Looking forward, future research should not only address lipid outcomes but also incorporate broader assessments of cardiovascular health, including inflammatory markers, endothelial function, and imaging studies of subclinical atherosclerosis. Such multidimensional analyses would provide a more comprehensive picture of the cardiovascular implications of LAI. Furthermore, exploring potential differential effects across subgroups—for example, older patients, women, or those with high baseline cardiovascular risk—could inform more personalized approaches to treatment. Given that cardiovascular disease is now one of the leading causes of morbidity and mortality among PLWH [
26,
27], understanding how LAI integrates into long-term cardiovascular risk management is a pressing clinical priority. Our findings suggest that LAI represents a metabolically safe therapeutic option that may fit well within strategies aimed at optimizing both virological control and cardiovascular health in people living with HIV.
Finally, the psychosocial dimension of LAI should not be overlooked.

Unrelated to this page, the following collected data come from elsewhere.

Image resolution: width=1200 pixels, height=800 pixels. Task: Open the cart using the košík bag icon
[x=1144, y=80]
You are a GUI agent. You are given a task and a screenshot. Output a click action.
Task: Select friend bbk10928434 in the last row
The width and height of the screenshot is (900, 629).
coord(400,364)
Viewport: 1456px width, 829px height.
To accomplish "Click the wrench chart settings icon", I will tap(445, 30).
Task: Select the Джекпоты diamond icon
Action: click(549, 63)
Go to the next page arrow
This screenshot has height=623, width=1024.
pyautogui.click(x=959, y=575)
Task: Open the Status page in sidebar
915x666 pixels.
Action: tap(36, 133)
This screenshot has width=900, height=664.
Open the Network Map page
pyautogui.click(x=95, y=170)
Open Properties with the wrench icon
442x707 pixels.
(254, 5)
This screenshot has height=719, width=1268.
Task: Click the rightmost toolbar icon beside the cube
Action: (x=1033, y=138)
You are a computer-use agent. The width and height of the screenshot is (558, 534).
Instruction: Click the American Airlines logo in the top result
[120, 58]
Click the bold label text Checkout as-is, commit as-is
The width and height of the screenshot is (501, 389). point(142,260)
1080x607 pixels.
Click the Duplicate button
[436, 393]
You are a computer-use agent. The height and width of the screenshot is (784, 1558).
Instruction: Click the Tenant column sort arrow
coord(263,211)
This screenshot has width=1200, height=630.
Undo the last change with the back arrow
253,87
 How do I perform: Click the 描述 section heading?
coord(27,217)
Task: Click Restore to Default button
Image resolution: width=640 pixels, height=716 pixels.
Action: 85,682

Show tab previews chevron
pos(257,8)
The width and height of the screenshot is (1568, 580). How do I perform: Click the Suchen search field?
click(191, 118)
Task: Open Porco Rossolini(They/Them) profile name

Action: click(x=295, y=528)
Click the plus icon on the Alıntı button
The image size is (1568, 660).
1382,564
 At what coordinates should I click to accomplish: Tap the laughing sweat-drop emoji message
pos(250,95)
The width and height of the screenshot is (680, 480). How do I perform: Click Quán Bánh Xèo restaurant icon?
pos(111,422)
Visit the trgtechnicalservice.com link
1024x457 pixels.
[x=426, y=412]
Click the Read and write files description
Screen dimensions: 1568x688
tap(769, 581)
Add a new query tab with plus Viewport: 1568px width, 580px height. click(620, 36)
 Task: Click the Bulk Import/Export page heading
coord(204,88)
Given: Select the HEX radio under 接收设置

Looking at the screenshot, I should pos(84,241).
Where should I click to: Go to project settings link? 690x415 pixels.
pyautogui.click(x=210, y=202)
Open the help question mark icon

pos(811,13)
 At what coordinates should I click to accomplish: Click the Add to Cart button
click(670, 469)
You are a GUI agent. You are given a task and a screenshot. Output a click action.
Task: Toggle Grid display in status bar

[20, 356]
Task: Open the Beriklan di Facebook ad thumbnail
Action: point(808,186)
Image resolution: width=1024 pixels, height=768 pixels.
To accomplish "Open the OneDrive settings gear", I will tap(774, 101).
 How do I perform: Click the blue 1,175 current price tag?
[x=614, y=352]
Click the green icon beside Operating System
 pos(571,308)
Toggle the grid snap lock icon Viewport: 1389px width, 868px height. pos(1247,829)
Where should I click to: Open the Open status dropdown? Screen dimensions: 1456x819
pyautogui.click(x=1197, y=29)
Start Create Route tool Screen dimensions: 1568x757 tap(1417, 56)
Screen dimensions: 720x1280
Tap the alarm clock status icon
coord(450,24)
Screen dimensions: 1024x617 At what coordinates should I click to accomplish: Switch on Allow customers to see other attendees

While our study focused primarily on lipid parameters, the high levels of viral suppression observed reinforce the notion that LAI supports strong adherence. Patient-reported outcomes from trials such as SOLAR and CUSTOMIZE have shown a clear preference for injectable regimens [
30,
31], with participants reporting reduced treatment fatigue, lower risk of missed doses, and decreased anxiety related to disclosure of HIV status. These factors, while not directly linked to lipid metabolism, indirectly contribute to the long-term success of therapy, including its favorable metabolic profile. A regimen that patients prefer and adhere to consistently is more likely to yield stable health outcomes over time. Thus, the combination of virological efficacy, metabolic safety, and high patient acceptability positions LAI as a promising and patient-centered advance in the continuum of HIV care.